Pomyślałam, że przy okazji tego wpisu wspomnę też o przekąsce, którą już od kilku dobrych miesięcy kupuję w Lidlu, a mowa o chrupkim pieczywie żytnim Melvit z pomidorami i bazylią. Niby pieczywo, ale ja to traktuję jako taka mała przekąska między posiłkami, gdy mam ochotę coś pochrupać do serialu. Jest to naprawdę pyszne i przede wszystkim zdrowe, bo skład jest prosty i dosyć bogaty. To na pewno lepsze, niż chipsy, które niestety również lubię, ale staram się mocno ograniczać.

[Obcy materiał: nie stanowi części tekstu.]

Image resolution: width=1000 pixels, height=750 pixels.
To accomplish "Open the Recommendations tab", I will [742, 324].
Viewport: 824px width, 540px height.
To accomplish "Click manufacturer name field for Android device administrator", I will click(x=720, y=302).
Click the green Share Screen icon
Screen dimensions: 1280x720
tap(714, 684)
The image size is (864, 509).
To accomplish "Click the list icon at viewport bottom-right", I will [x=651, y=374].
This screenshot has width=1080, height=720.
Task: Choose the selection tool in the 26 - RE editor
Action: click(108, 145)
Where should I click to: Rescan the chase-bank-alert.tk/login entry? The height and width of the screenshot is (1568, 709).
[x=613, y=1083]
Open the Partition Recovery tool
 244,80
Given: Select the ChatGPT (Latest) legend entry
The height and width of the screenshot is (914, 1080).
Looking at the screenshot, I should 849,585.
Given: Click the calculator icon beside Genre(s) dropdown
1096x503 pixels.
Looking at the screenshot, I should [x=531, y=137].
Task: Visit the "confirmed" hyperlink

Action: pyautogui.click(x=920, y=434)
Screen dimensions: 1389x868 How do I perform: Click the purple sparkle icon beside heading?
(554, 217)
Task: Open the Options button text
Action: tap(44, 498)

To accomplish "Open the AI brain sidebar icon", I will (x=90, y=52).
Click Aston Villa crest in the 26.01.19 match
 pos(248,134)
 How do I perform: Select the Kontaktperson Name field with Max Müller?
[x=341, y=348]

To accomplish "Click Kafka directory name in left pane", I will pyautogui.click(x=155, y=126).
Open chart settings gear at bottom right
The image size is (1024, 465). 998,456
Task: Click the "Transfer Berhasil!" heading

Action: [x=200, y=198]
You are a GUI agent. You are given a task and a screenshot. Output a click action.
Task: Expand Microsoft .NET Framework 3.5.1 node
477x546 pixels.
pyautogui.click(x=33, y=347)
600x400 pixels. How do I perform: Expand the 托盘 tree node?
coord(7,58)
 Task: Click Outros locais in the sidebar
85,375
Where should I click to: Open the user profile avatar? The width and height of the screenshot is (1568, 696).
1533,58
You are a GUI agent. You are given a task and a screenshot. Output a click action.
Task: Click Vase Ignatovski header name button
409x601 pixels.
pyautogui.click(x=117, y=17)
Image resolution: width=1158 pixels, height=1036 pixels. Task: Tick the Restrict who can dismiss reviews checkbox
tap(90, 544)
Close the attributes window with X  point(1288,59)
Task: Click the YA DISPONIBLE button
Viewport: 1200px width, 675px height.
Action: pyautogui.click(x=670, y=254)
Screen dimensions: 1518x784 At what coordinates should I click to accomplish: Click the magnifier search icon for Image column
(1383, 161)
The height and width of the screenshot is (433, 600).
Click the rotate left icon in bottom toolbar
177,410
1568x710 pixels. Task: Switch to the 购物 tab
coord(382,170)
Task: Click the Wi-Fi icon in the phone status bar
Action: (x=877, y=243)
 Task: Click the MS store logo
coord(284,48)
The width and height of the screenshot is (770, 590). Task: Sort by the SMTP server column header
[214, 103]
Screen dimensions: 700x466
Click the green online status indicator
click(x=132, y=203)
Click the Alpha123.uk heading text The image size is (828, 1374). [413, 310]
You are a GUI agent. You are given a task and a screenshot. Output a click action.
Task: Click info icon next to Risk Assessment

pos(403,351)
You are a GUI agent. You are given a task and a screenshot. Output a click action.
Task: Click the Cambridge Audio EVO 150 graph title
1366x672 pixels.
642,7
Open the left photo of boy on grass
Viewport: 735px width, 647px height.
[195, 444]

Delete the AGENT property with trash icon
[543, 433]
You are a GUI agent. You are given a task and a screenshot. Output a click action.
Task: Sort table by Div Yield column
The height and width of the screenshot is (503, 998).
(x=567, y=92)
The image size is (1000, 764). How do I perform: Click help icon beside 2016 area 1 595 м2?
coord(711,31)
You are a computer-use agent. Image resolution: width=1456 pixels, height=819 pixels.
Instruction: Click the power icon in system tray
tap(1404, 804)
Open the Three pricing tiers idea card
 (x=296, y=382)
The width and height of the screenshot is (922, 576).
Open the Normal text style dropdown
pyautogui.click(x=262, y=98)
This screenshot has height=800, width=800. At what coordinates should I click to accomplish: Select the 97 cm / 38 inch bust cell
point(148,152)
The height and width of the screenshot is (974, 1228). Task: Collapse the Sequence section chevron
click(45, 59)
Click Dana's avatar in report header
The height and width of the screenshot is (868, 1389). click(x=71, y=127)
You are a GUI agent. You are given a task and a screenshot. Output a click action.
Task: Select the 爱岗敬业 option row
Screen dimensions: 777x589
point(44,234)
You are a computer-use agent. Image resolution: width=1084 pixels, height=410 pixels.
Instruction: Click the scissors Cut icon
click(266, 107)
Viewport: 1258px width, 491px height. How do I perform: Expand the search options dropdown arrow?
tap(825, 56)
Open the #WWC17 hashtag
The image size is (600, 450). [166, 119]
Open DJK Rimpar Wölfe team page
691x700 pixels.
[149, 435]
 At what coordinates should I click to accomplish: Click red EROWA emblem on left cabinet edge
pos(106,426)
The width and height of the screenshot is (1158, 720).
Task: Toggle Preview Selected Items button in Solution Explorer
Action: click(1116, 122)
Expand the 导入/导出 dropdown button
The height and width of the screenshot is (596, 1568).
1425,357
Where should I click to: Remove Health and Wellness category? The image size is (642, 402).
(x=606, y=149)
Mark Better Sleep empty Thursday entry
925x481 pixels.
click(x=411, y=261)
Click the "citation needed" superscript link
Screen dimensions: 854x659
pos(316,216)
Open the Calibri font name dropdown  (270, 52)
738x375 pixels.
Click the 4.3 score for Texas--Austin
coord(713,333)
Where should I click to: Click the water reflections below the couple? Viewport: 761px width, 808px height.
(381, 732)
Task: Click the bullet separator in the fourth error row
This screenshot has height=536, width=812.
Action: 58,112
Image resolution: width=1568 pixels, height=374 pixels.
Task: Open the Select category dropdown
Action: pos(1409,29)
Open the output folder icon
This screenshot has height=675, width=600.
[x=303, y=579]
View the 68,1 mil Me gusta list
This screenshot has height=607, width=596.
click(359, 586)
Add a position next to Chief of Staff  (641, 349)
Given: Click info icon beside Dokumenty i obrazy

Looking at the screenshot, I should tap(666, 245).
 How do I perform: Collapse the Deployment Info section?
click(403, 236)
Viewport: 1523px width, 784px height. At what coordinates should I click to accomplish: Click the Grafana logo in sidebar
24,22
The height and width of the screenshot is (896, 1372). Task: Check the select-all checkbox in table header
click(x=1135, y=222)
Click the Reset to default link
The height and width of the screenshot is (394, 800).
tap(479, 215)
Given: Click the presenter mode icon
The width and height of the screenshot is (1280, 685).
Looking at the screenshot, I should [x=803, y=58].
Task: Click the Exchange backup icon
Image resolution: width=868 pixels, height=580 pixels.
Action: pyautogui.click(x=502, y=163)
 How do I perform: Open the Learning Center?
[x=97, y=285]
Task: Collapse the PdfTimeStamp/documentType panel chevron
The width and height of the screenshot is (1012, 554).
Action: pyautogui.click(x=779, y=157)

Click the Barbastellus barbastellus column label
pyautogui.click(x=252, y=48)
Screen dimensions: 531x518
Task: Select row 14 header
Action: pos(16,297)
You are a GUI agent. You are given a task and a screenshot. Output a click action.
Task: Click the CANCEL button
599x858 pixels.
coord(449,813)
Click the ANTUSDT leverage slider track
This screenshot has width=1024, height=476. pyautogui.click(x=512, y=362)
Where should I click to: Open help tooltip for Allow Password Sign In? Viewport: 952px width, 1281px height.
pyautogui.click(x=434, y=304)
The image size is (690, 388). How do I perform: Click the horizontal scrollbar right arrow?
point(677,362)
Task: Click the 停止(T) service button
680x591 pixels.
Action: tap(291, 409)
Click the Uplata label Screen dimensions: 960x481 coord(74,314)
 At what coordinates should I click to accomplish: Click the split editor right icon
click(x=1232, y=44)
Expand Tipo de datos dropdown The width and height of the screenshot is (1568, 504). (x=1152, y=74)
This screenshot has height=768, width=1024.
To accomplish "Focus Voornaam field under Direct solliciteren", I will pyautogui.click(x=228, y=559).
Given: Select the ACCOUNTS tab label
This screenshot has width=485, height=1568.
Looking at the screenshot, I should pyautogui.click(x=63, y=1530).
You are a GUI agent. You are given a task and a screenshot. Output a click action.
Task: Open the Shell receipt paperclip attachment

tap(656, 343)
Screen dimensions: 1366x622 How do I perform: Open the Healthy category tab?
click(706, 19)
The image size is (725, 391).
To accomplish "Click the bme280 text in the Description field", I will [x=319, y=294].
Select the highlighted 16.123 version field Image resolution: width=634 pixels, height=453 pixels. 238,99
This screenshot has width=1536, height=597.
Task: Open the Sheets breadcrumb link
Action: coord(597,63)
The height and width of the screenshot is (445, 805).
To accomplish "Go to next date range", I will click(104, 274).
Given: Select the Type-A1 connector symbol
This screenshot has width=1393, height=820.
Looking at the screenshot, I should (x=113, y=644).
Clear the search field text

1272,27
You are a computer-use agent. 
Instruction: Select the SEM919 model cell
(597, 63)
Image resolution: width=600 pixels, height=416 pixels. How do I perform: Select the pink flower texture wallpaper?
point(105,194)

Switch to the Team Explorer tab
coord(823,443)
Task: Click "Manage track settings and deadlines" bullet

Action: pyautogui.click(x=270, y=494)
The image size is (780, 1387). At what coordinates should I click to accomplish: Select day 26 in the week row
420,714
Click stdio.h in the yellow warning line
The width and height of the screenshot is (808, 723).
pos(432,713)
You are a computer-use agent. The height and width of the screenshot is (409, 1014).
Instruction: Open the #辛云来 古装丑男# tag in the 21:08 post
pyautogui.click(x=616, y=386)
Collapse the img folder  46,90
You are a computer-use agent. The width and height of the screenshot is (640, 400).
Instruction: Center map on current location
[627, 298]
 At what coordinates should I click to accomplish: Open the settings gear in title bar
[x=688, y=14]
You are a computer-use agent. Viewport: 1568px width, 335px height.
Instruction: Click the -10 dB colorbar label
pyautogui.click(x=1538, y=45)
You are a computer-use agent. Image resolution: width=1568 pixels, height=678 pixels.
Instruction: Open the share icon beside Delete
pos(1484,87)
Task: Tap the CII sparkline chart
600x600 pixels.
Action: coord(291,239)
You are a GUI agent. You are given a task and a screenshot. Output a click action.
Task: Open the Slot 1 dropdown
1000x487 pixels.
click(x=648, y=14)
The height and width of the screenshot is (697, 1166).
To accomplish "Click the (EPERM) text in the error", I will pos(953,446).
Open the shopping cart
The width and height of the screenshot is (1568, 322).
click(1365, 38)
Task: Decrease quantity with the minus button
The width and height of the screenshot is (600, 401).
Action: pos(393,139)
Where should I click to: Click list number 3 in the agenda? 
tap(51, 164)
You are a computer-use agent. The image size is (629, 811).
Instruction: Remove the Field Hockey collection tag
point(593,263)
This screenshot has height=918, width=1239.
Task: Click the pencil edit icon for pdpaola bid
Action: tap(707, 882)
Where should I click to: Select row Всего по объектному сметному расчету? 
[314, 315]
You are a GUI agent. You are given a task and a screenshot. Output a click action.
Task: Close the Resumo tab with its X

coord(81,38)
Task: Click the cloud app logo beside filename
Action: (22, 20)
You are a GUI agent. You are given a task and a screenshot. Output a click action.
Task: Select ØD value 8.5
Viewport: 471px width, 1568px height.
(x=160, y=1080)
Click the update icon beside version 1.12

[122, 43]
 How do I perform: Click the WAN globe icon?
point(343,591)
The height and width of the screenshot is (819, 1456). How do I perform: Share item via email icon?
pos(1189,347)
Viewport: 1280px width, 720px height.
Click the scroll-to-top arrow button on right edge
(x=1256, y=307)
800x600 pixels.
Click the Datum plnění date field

Skoro mowa o chrupaniu czegoś do serialu, to własnie o serialu chciałabym wspomnieć. Jestem świeżo po obejrzeniu 3 sezonów “Szkoły dla elity”. Zaczęłam to oglądać ze względu na aktorów, którzy grali w “Domu z papieru” i chciałam zobaczyć jak sprawdzą się też w innych rolach. Początkowo byłam bardzo sceptycznie nastawiona do tych nastoletnich przygód, bo to już dawno nie mój klimat. Pierwszy sezon w ogóle mnie nie wciągnął, a nawet trochę zniesmaczył. Ciągłe sceny seksu i obraz totalnego zepsucia, zerowej moralności, braku przestrzegania jakichkolwiek zasad i czystej głupoty + morderstwa w tle jednak trochę odrzucają, ale cóż. Czy to fantazja twórcy serialu, a może historie oparte na faktach? Trudno powiedzieć, ale obserwując niektórych młodych ludzi w moim otoczeniu podejrzewam, że nie wszystko jest fikcją. Jak widać takie rzeczy zdarzają się nie tylko w patologicznych rodzinach, ale także u elit. Serial oceniam na 7/10, nie ma dla mnie w ogóle podejścia do “Domu z papieru”, ale ogólnie mogę go polecić. Koniec jest trochę absurdalny, ale umówmy się, nie ma sensu wymagać od serialu trzymania się jakiegokolwiek realizmu. Nie jest to serial, który na pewno trzeba obejrzeć, ale ogólnie wciąga i zdecydowanie odrywa od rzeczywistości. Czekam na 4 sezon.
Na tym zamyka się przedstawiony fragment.